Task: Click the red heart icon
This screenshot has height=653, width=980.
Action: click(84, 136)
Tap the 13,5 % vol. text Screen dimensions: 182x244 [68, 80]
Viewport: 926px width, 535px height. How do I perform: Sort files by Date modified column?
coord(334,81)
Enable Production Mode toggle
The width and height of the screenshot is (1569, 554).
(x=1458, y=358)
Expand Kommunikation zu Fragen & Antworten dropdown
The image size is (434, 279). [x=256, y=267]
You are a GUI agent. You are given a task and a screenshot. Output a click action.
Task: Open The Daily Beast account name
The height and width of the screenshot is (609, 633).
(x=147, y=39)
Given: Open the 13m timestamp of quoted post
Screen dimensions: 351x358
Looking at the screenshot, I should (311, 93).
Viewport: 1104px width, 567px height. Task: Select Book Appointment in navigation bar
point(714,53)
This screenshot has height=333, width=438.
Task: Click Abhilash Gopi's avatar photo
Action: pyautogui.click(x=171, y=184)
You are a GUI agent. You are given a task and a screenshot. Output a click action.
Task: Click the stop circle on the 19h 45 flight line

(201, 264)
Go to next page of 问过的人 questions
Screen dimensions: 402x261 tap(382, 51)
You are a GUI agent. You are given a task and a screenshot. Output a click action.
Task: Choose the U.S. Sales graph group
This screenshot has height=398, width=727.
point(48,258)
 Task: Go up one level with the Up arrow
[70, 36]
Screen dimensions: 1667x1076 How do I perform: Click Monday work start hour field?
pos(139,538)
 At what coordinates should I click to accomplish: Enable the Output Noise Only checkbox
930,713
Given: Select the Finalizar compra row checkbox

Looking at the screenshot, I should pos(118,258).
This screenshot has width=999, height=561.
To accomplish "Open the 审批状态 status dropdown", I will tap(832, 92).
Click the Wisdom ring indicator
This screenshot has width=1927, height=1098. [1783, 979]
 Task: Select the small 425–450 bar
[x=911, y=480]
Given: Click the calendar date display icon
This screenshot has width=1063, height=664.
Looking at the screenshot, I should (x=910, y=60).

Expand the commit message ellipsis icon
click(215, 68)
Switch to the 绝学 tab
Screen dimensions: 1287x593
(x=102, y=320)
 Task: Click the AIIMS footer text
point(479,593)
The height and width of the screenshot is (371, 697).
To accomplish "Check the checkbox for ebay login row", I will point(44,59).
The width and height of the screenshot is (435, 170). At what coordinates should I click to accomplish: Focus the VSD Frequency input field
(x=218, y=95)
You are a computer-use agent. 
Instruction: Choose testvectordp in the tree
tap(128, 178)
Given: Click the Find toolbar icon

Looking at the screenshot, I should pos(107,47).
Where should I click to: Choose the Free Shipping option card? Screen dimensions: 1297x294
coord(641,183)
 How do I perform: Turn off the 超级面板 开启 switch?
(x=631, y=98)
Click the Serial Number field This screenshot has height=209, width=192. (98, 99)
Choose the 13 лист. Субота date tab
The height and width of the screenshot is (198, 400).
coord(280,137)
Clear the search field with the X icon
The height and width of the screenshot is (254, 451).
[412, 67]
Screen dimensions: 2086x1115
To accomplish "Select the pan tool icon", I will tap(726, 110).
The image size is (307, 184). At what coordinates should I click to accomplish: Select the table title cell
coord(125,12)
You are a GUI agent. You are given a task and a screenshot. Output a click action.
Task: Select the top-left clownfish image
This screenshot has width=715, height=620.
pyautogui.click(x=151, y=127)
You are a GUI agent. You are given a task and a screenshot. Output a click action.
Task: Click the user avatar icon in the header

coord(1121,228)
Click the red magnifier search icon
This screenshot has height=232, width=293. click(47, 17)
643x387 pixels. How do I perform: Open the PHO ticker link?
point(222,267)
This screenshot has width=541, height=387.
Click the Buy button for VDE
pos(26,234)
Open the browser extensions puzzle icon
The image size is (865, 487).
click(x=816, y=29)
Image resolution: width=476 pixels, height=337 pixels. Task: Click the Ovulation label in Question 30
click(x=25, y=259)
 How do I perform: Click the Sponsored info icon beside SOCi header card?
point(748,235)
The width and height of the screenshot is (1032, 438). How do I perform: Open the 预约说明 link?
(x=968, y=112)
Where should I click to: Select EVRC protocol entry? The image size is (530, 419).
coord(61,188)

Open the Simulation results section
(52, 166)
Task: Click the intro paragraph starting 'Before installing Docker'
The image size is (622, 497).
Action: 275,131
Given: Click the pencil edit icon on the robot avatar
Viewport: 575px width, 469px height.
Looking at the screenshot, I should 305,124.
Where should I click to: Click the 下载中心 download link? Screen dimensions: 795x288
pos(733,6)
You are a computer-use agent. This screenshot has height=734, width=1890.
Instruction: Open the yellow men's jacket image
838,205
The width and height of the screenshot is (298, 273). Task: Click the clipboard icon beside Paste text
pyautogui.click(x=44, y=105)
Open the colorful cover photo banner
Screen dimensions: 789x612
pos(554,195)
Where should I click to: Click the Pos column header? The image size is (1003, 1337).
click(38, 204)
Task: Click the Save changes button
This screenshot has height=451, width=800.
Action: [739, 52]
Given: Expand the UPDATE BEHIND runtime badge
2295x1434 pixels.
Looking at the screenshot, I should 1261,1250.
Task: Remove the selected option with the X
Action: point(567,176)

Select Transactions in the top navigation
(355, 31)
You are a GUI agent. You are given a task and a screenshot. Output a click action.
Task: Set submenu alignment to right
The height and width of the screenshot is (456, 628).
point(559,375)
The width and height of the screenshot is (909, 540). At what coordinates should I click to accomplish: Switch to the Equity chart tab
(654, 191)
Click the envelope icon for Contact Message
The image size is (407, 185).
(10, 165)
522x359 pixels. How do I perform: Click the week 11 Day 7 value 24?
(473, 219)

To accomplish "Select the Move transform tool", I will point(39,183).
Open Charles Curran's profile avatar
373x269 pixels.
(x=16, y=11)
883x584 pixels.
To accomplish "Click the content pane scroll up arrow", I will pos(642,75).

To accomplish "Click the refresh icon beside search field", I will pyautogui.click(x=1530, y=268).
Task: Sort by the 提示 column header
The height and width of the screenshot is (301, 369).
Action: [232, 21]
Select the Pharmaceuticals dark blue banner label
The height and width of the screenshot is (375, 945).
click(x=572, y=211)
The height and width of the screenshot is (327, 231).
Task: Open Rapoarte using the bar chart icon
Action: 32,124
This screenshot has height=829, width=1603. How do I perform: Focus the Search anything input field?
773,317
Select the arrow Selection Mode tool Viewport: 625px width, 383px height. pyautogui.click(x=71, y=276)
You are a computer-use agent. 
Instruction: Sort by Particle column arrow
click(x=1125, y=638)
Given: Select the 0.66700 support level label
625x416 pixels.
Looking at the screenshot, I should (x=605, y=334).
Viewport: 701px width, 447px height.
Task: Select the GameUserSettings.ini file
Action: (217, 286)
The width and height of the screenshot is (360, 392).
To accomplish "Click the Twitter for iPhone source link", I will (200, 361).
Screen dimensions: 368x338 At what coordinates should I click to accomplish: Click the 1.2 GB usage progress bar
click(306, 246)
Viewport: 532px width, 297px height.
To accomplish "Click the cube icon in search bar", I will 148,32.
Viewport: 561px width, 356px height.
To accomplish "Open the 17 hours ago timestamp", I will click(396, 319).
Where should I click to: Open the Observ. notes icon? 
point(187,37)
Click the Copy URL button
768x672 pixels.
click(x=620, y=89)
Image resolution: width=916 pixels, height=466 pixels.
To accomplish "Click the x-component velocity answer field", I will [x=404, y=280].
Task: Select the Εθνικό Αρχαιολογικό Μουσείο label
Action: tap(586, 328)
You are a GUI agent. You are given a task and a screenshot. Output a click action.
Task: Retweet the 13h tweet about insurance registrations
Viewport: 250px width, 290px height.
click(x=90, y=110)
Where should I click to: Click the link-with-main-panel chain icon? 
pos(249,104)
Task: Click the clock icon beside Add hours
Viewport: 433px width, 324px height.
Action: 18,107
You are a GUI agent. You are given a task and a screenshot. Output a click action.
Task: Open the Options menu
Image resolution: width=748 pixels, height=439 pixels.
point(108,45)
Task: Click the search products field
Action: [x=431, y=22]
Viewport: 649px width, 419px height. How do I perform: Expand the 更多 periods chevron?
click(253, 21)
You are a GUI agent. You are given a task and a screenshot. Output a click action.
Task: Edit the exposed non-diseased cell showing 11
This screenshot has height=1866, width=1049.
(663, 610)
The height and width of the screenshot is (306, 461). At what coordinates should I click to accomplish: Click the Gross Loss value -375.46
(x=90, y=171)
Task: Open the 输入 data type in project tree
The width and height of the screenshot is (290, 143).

______

* PROBLEM REQUIREMENTS *
Please count the lines in the entries above that contain the string "pyautogui", and give only the number.

* WRITTEN ANSWER *
5